▶ **Data under study**:
*-*-*
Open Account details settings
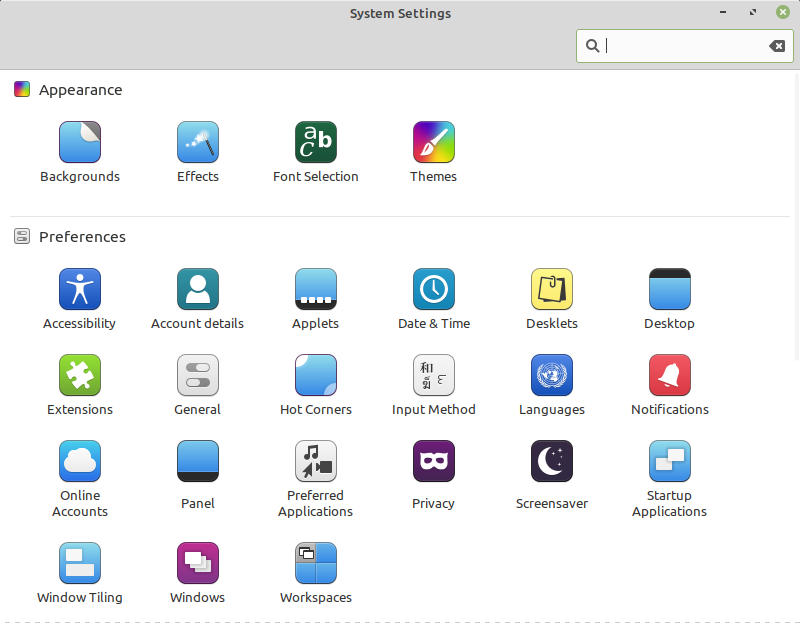The width and height of the screenshot is (800, 624). (x=198, y=290)
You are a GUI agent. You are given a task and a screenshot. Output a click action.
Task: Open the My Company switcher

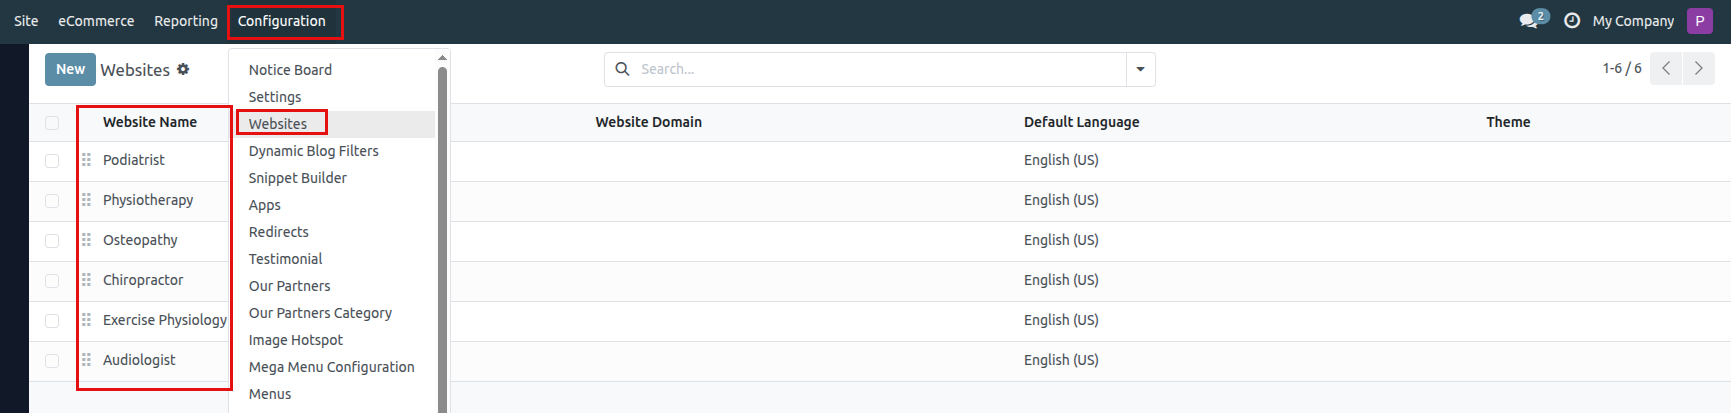1632,21
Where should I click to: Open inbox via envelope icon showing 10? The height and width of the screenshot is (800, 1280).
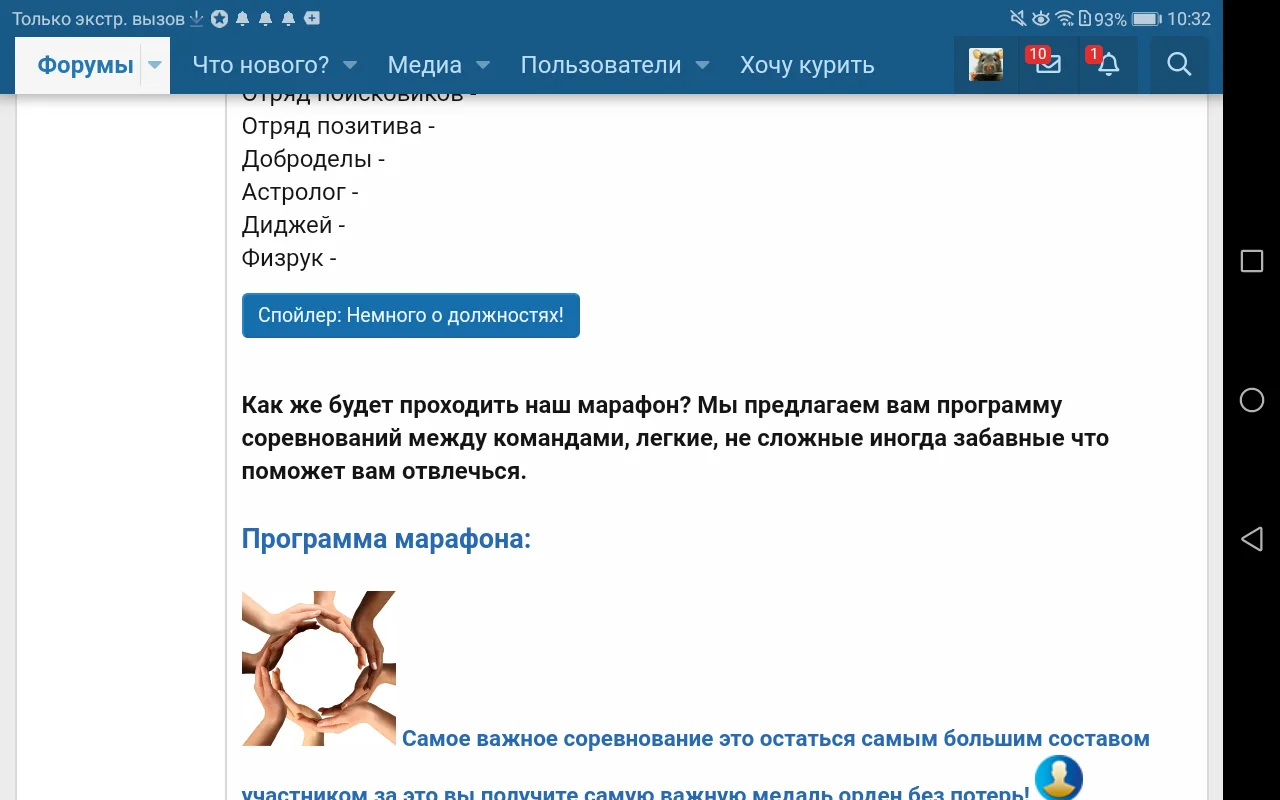click(x=1047, y=65)
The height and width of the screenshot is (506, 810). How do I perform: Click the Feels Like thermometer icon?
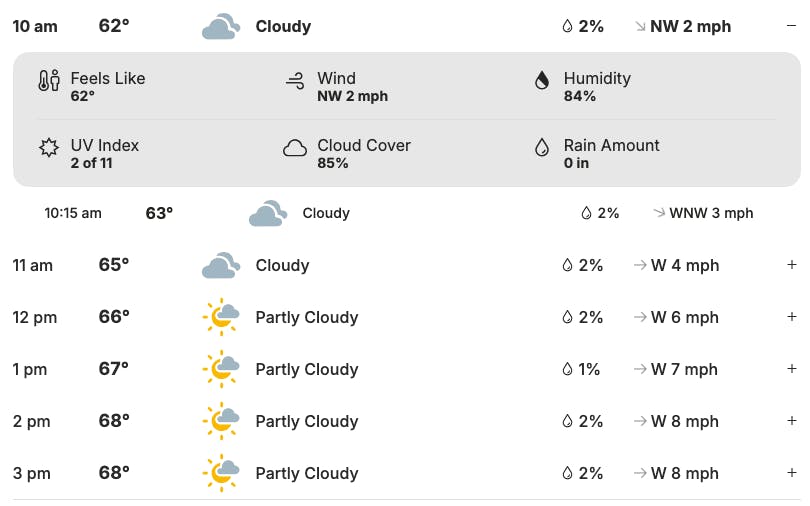(x=49, y=82)
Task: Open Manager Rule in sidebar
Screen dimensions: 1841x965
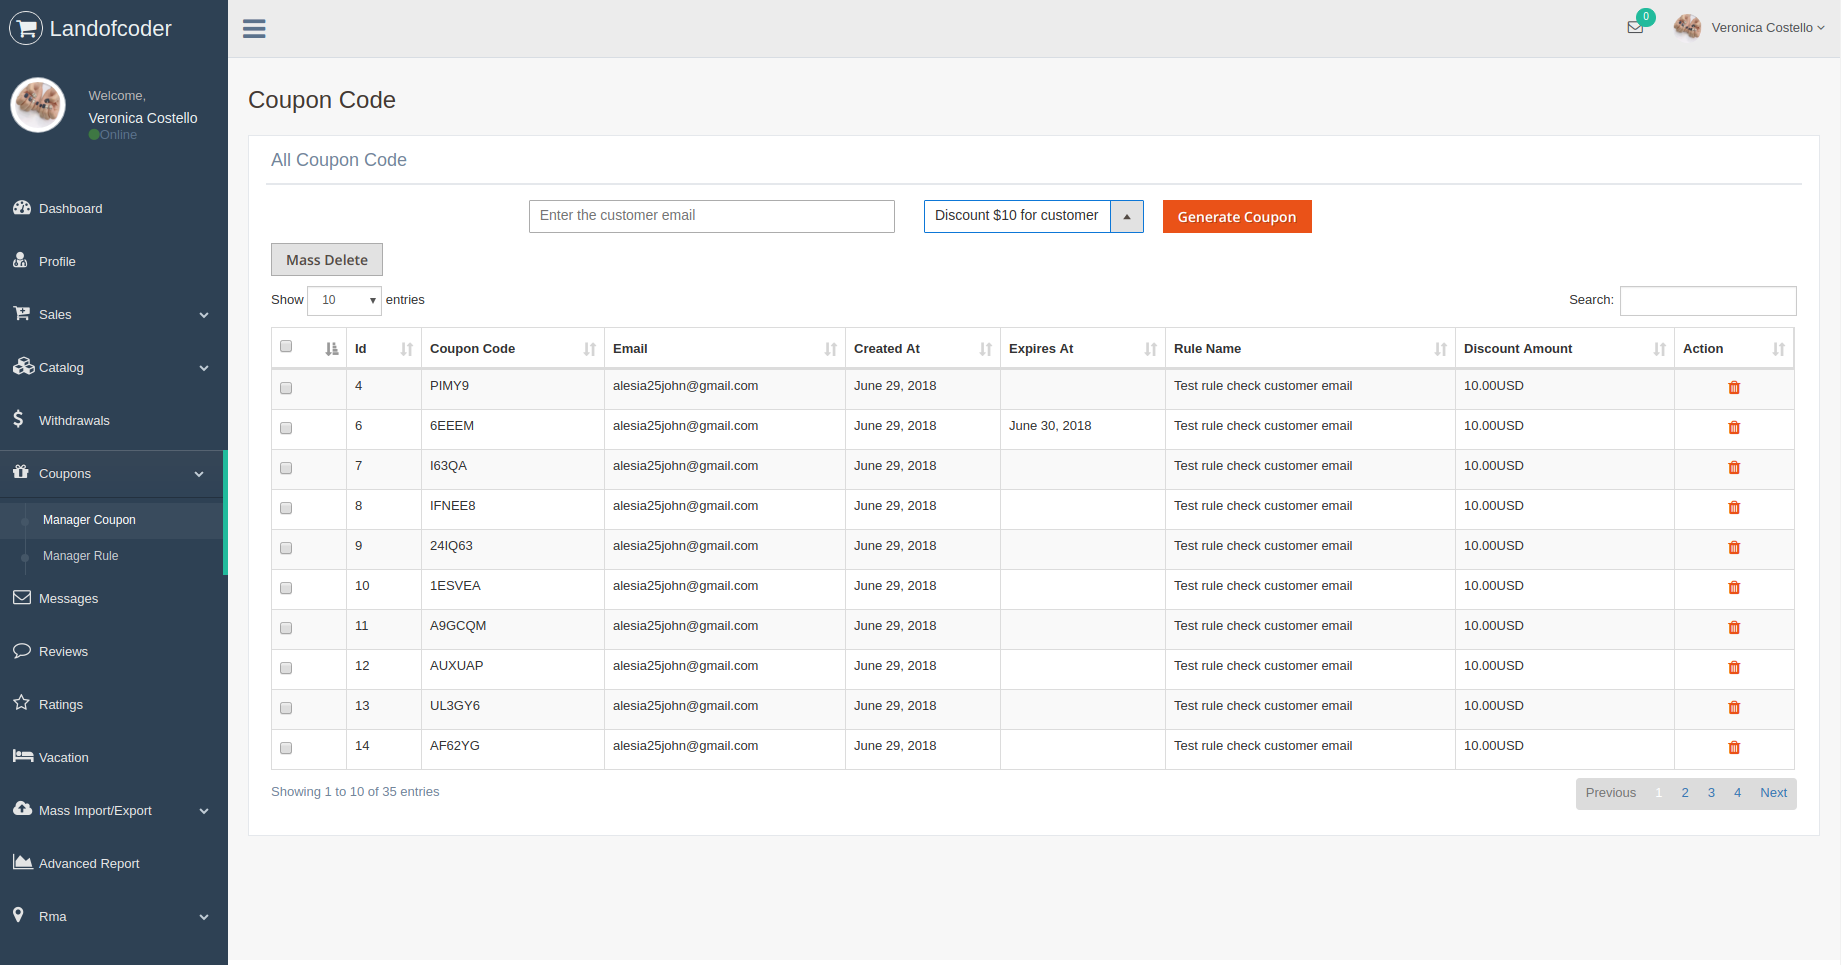Action: pyautogui.click(x=80, y=556)
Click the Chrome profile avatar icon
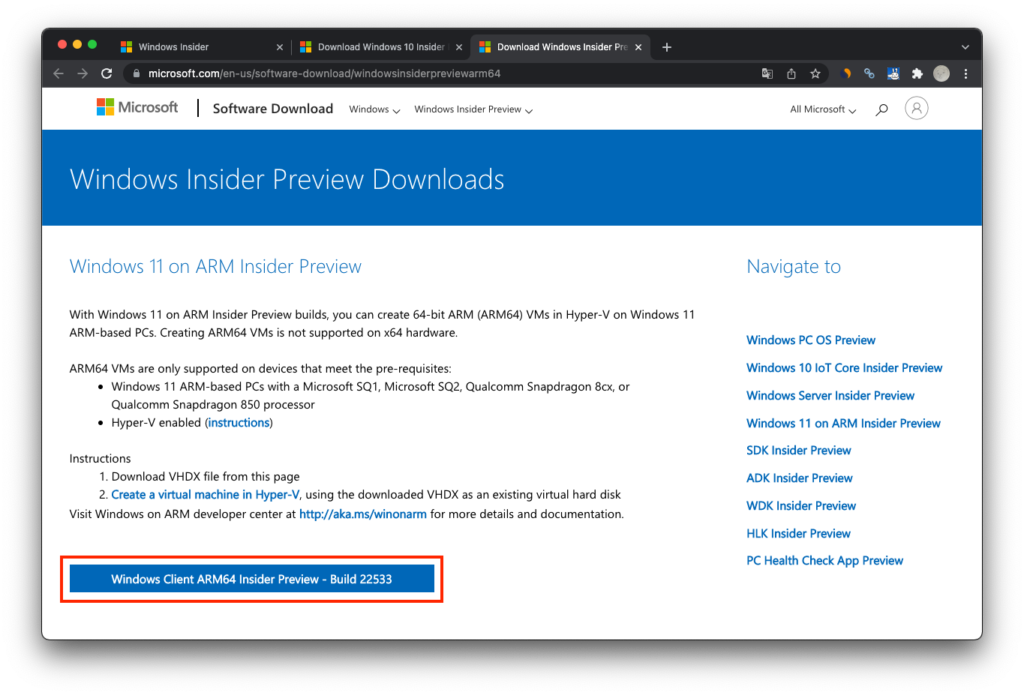Viewport: 1024px width, 695px height. pos(941,73)
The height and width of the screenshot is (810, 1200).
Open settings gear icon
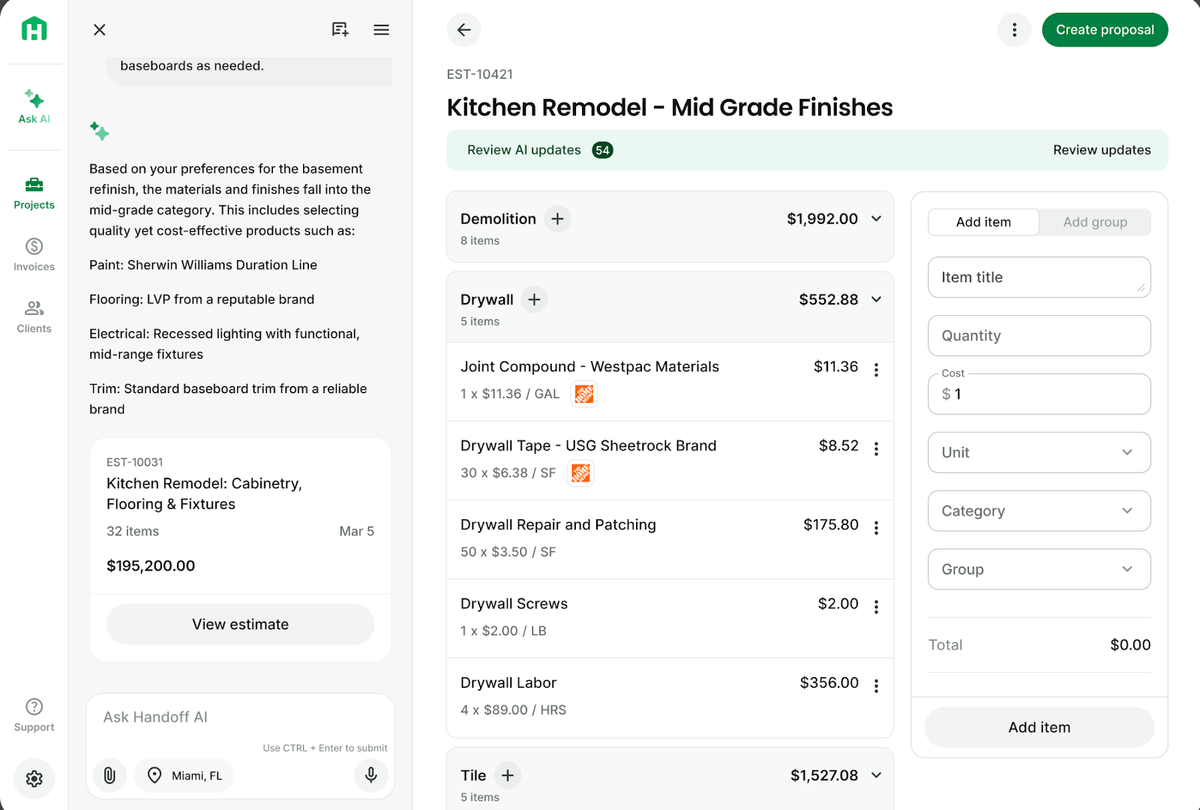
*-*-*
▶ **Task directions**: You are asked to reproduce each line above exactly, but to exclude the pictures.

▶ **Problem solution**:
Open Account details settings
The width and height of the screenshot is (800, 624). (x=198, y=290)
You are a GUI agent. You are given a task and a screenshot. Output a click action.
Task: Open the My Company switcher

1632,21
Where should I click to: Open inbox via envelope icon showing 10? The height and width of the screenshot is (800, 1280).
click(x=1047, y=65)
The height and width of the screenshot is (506, 810). How do I perform: Click the Feels Like thermometer icon?
(x=49, y=82)
Task: Open Manager Rule in sidebar
Screen dimensions: 1841x965
Action: pyautogui.click(x=80, y=556)
Click the Chrome profile avatar icon
Viewport: 1024px width, 695px height. pos(941,73)
The height and width of the screenshot is (810, 1200).
Open settings gear icon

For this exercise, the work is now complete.